## BRIEF
Copy out the lines of the data below, without changes, from the start through the line containing "Action: click(111, 49)".

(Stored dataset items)
----------------

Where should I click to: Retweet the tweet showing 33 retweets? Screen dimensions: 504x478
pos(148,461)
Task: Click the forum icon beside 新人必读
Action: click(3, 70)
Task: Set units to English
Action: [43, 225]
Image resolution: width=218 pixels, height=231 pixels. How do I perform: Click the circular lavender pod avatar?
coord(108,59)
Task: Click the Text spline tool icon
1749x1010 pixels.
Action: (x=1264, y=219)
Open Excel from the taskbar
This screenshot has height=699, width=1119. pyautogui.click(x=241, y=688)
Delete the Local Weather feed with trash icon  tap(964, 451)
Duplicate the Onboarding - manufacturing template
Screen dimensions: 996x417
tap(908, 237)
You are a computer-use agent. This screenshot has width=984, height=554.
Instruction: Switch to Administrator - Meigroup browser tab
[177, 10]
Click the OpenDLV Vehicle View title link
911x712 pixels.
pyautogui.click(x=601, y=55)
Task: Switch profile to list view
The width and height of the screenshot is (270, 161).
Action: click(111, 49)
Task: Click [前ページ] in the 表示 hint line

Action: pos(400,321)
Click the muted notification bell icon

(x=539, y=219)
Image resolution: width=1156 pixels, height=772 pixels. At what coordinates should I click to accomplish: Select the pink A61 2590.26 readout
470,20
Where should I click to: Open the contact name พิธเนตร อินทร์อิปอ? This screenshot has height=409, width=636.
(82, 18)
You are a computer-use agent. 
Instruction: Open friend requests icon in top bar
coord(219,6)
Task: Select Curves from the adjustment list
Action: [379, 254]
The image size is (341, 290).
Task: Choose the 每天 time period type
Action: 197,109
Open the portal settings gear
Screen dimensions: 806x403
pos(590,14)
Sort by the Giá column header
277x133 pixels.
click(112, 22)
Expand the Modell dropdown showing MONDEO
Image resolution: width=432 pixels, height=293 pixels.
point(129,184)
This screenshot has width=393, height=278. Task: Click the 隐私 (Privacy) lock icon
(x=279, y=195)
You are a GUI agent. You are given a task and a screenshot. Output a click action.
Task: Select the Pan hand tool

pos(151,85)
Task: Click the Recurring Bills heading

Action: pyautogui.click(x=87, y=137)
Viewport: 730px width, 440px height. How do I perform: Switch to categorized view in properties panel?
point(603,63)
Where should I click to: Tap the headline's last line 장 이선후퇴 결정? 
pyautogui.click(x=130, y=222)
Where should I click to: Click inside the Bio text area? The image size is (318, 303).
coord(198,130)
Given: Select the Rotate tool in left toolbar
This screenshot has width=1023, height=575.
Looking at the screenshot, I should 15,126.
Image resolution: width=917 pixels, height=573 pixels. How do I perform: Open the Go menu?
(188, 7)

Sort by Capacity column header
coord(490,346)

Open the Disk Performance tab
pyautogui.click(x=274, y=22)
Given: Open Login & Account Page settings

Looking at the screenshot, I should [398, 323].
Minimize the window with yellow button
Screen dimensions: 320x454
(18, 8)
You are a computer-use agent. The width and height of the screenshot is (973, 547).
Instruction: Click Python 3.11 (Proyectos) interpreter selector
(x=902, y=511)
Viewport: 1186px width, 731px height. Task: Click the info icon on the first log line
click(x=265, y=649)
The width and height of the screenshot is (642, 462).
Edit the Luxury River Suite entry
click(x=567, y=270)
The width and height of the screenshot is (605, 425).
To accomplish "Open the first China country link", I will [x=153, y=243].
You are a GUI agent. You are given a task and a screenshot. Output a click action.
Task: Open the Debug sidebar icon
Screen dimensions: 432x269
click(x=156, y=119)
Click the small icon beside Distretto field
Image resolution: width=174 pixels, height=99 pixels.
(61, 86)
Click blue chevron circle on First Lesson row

----------------

## ANSWER TO THE TASK
Where should I click to: Retweet the tweet showing 33 retweets? Screen dimensions: 504x478
pos(148,461)
Task: Click the forum icon beside 新人必读
Action: click(3, 70)
Task: Set units to English
Action: [43, 225]
Image resolution: width=218 pixels, height=231 pixels. How do I perform: Click the circular lavender pod avatar?
coord(108,59)
Task: Click the Text spline tool icon
1749x1010 pixels.
Action: (x=1264, y=219)
Open Excel from the taskbar
This screenshot has height=699, width=1119. pyautogui.click(x=241, y=688)
Delete the Local Weather feed with trash icon  tap(964, 451)
Duplicate the Onboarding - manufacturing template
Screen dimensions: 996x417
tap(908, 237)
You are a computer-use agent. This screenshot has width=984, height=554.
Instruction: Switch to Administrator - Meigroup browser tab
[177, 10]
Click the OpenDLV Vehicle View title link
911x712 pixels.
pyautogui.click(x=601, y=55)
Task: Switch profile to list view
The width and height of the screenshot is (270, 161).
Action: click(111, 49)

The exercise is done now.